Love Story – Works from Erling Kagge’s Collection
15. May. 2015 – 27. Sep. 2015Erling Kagge is primarily known as one of the greatest adventurers of our time, but is also a dedicated art collector. The exhibition Love Story features a selection of works by 18 artists from his collection.
It was in the early 1980s that Kagge acquired his first artwork, marking the beginning of what later grew into a spectacular collection. The collection is remarkably well-composed, each work having been chosen with unusual insight and personal judgement. The post-conceptual works have attracted particular attention in recent years from both experts and art lovers. Most of these are of the highest quality, bearing witness to Kagge’s original perspective on international contemporary art. In conjunction with the exhibition, Kagge has written a book, A Poor Collectors Guide to Buying Great Art, published by Kagge Forlag, where he shares his experience as an art collector, giving insider tips and tells vivid and humorous about his art acquisitions.

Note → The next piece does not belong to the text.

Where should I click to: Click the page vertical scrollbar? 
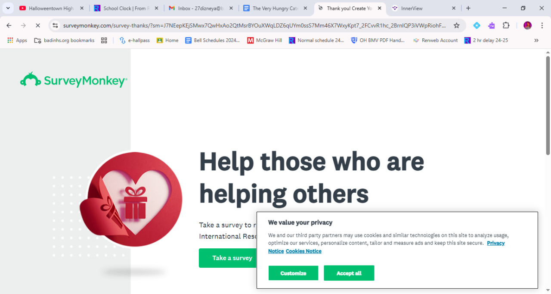548,105
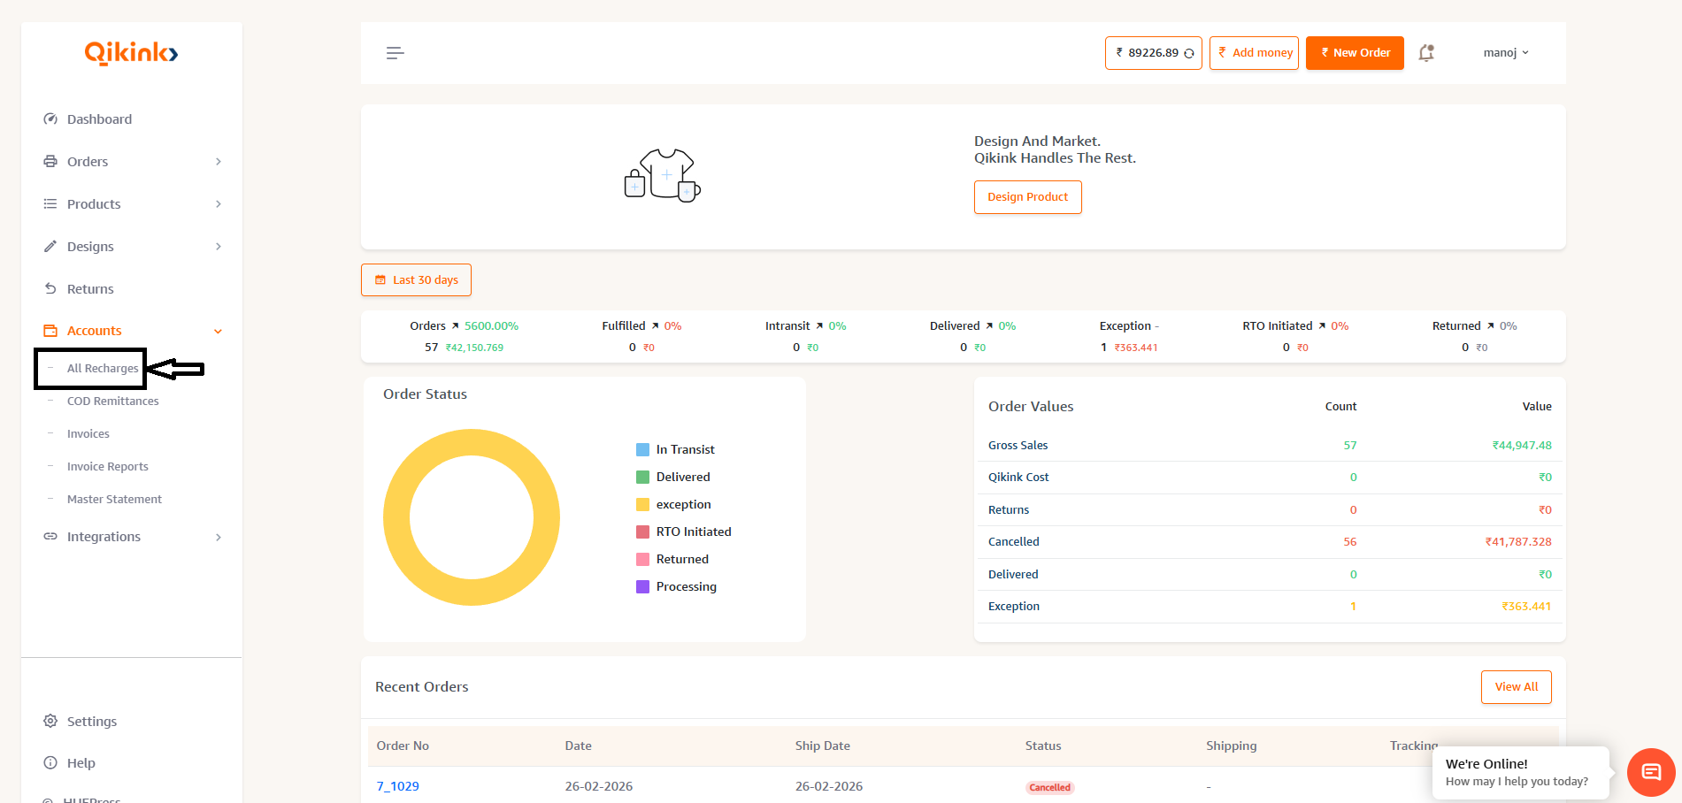Toggle the Processing legend swatch
The height and width of the screenshot is (803, 1682).
pyautogui.click(x=642, y=587)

Kagge is a polar explorer, mountaineer, lawyer and publisher. He was the first to reach the South Pole, walking alone and unsupported for 50 days — an exploit featured on the cover of Time magazine, and to surmount the “three poles” — North, South and the summit of Mt Everest. For the past 25 years, he has been setting new standards in exploration.
Kagge had already sailed across the Atlantic twice, around Cape Horn and to Antarctica and back by the time he received a law degree from the University of Oslo in 1989. In 1996, after a year’s sabbatical reading philosophy at Cambridge University, he founded what is today one of Norway’s leading book publishers. Kagge’s latest expedition was to cross New York City through its sewage, water, train and subway tunnels.
ARTISTS: assume vivid astro focus, Dan Attoe, Tauba Auerbach, Trisha Donnelly, Olafur Eliasson, Jana Euler, Ceal Floyer, Mark Handforth, Ann Cathrin November Høibo, Sergej Jensen, Adriana Lara, Klara Lidén, Raymond Pettibon, Manfred Pernice, Kirsten Pieroth, Andreas Slominski, Wolfgang Tillmans, Franz West.
CURATORS: Gunnar B. Kvaran and Therese Möllenhoff, with Erling Kagge.